Not even thieves will run away with Kenya’s world marathon record holder Wilson Kipsang’s resolve to make another major statement at this weekend’s eagerly-awaited London Marathon.
The policeman from Iten’s travel plans were thoroughly upset this week when thieves sneaked into his car and made away with the runner’s personal effects, including his precious passport, delaying his travel to London where he will be seeking to reclaim the title he won two years ago in the iconic race’s second fastest time ever.
Kipsang acquired a new passport and United Kingdom visa in record time and was on the flight to London last night, shaken but not shattered.

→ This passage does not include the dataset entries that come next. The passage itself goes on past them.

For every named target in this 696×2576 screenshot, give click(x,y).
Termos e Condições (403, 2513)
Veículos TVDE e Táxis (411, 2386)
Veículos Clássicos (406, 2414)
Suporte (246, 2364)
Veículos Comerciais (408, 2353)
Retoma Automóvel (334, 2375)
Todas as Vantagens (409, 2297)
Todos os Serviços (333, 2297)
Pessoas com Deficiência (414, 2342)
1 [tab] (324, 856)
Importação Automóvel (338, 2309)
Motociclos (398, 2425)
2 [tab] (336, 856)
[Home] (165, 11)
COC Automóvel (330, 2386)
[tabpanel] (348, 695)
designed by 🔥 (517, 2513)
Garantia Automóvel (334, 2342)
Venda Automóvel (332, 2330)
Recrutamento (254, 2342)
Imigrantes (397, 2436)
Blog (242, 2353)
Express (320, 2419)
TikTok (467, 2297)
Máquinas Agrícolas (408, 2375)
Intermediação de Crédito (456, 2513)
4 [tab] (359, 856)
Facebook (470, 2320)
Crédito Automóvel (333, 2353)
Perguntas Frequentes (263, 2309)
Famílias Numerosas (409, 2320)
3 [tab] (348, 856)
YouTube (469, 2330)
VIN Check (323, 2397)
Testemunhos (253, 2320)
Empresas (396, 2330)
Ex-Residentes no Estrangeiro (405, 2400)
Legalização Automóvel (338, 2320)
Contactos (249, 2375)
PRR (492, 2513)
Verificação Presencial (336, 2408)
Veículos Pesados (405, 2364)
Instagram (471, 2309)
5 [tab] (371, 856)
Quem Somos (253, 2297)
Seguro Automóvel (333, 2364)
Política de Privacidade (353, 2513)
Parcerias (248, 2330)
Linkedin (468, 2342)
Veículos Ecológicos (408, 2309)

No arrests have been made.
“What happened was unfortunate, but I’m ok now and all set for Sunday’s race despite this major hiccup,” Kipsang, 32, said yesterday before taking his flight to the marathon venue, where he will be seeking to improve his 2012 winning time of two hours, 40 minutes and 44 seconds, which was just four seconds shy of course record-holder Emmanuel Mutai’s 2:04.40.

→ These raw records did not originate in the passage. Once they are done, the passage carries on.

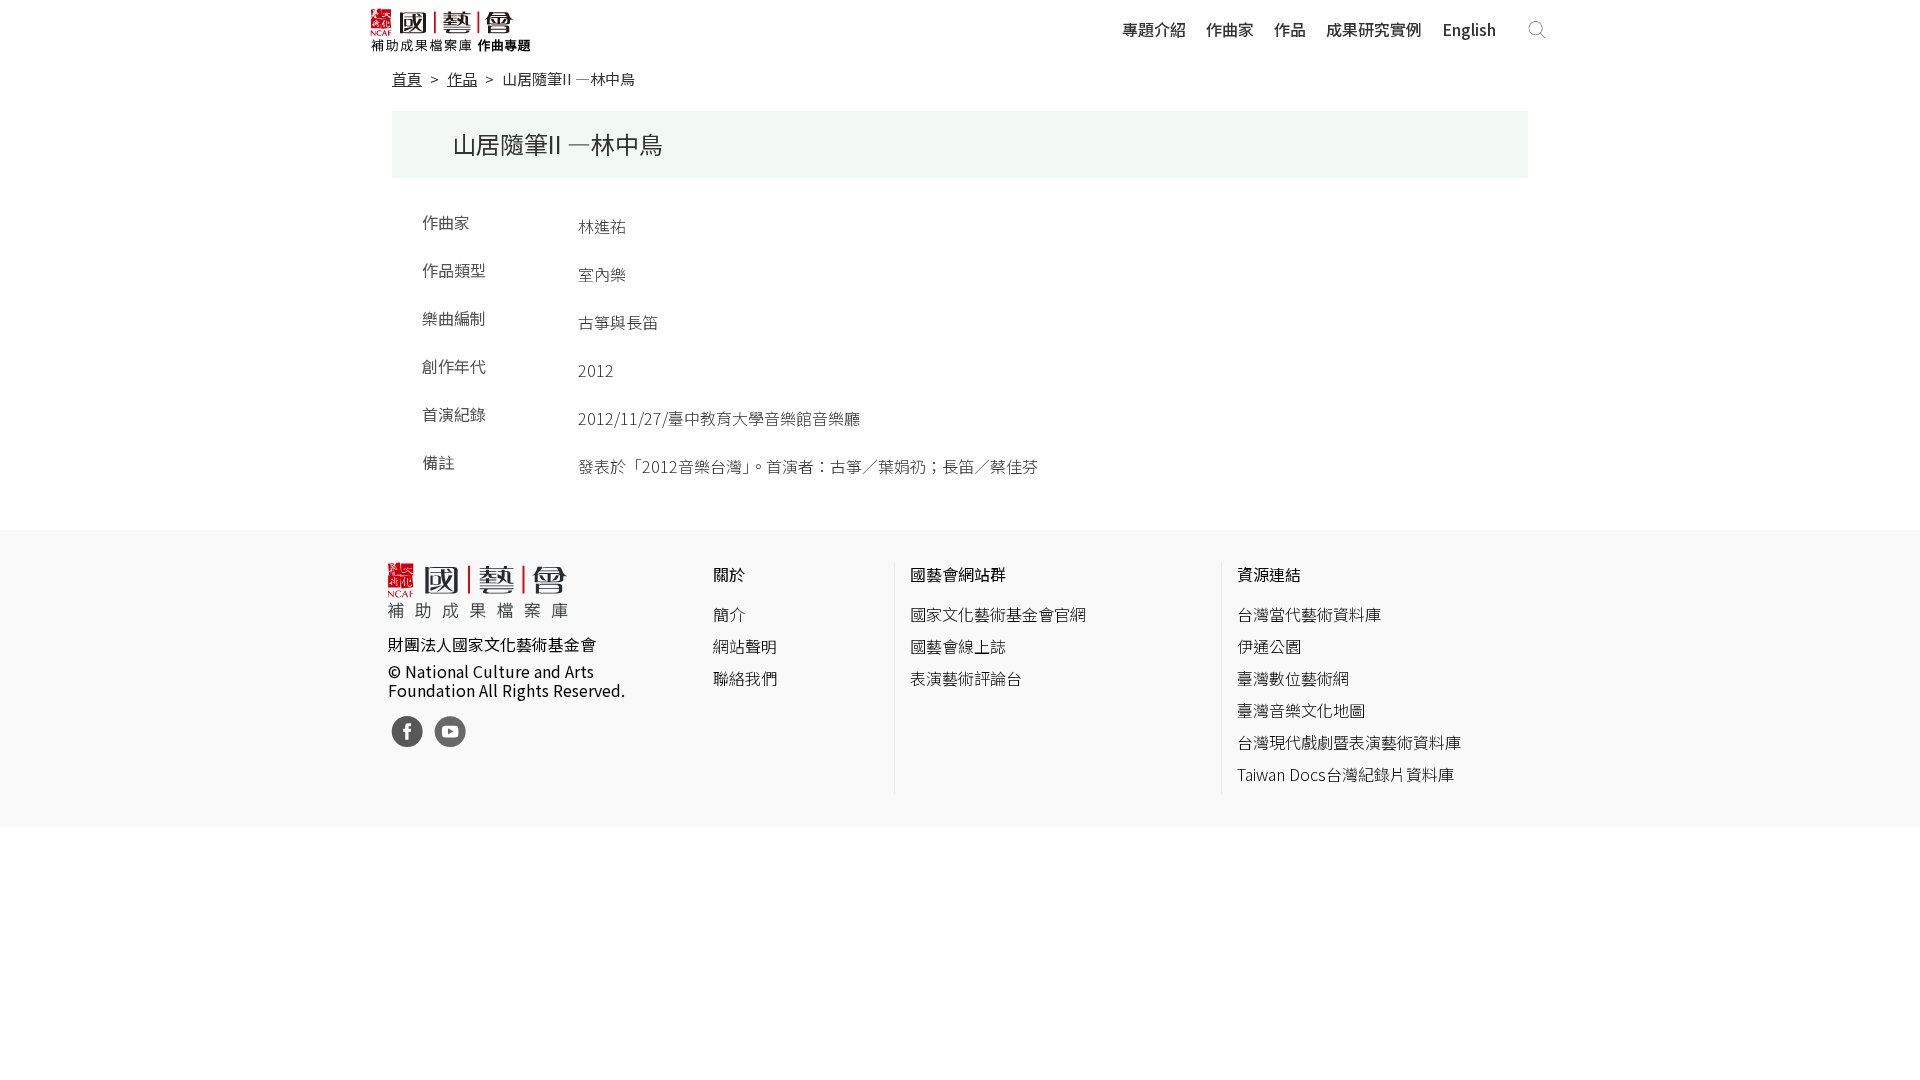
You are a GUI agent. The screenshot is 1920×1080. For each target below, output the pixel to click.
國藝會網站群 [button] (958, 574)
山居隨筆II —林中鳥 (568, 78)
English (1469, 29)
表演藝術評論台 (966, 678)
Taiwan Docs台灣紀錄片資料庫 (1345, 774)
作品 (1290, 29)
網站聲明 (745, 646)
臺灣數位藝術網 (1293, 678)
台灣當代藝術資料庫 (1309, 614)
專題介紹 (1154, 29)
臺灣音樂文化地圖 (1301, 710)
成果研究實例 (1374, 29)
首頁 (407, 78)
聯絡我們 (745, 678)
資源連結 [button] (1269, 574)
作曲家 (1230, 29)
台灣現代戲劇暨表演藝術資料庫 (1349, 742)
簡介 (729, 614)
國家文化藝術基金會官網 (998, 614)
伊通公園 (1269, 646)
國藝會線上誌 (958, 646)
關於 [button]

Kipsang shattered compatriot Patrick Makau’s world record at last year’s Berlin Marathon, setting a new mark of 2:03.23 and will, on Sunday, line up against the best ever field assembled for a marathon race.

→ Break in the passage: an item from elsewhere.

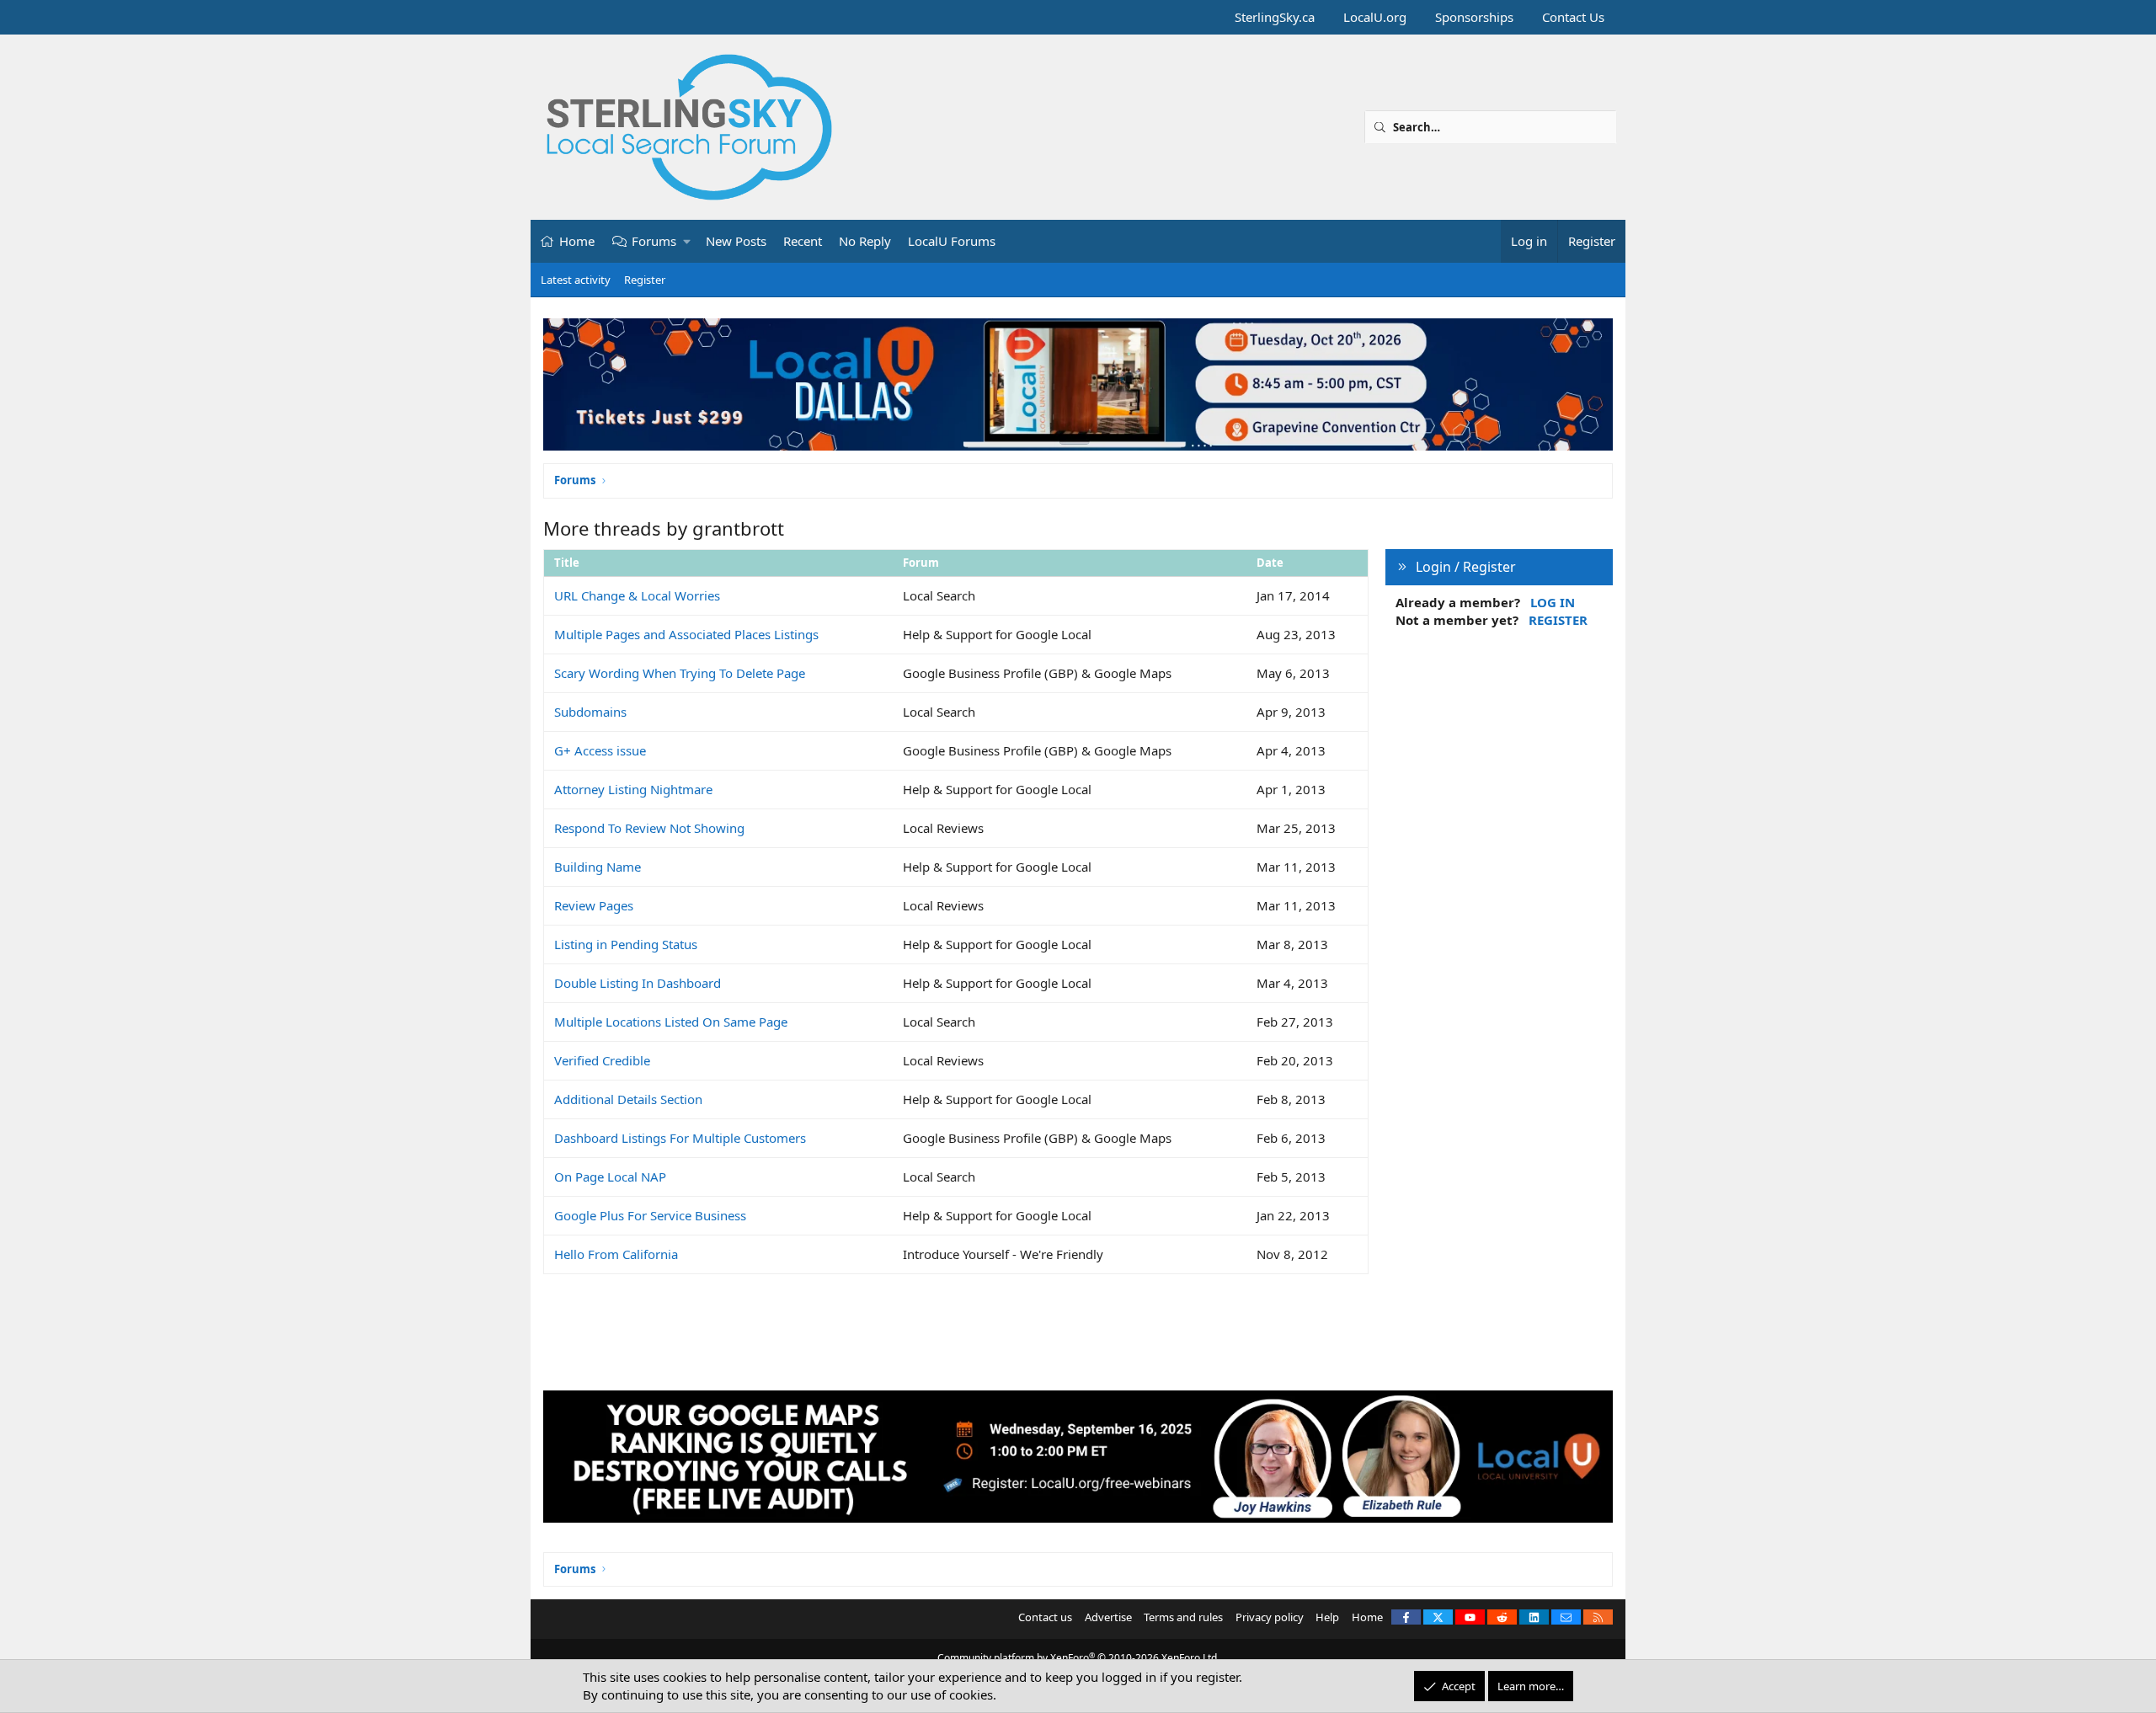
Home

His manager, Dutchman Gerard van de Veen of Volare Sports, said from London that the passport hitch meant that Kipsang had to delay his travel for two days.
“He was scheduled to travel on Monday, but because of the stolen passport, all our plans had to change,” van de Veen said from Amsterdam’s Schiphol Airport on Wednesday as he headed to London.
“Yesterday (Tuesday) he had to travel from Iten to Nairobi and back, which interfered with his training programme, but I hope it will not affect him too much on Sunday.”
The irony in the entire episode is that Kipsang is a policeman and Iten is one of Kenya’s safest towns and home to most of the country’s world-beating athletes and such incidents as theft are virtually unheard of.
HIGH ALTITUDE TRAINING
Iten’s enviable safety record is one on the reasons behind Great Britain’s Athletics Performance Director Neil Black’s decision to set up a high performance centre in the town for British distance running stars, including World and Olympic champion Mo Farah, who was in Iten on a four-month training programme that ended last Monday at the High Altitude Training Centre.
Kipsang shares the same management at Volare Sports with one of his fiercest rivals in London on Sunday, Kenya’s New York Marathon champion Geoffrey Mutai, but van de Veen believes such “sibling” rivalry could most probably push the race to a world record.
Technically speaking, the pace agreed upon between the athletes, managers and organisers is that the lead group, pulled by the pacemakers, should hit the halfway mark in 61 minutes and 45 seconds, which is just 15 seconds slower than the schedule at last year’s Berlin Marathon when Kipsang broke the world mark of 2:03.23.
“But then in Berlin, the pace slowed down a bit in the second half of the race before picking up, so if it’s a stable pace on Sunday, the weather is good and the pacemakers do a good job, then a world record is possible — a world record is never bought, it is made!” van de Veen said.
Besides Kipsang and Mutai, the Virgin Money-sponsored London Marathon has attracted a stellar field that includes defending champion Tsegaye Kebede of Ethiopia, course record-holder Emmanuel Mutai, Uganda’s World and Olympic champion Stephen Kiprotich and Farah who will be making his debut over the 42-kilometre distance.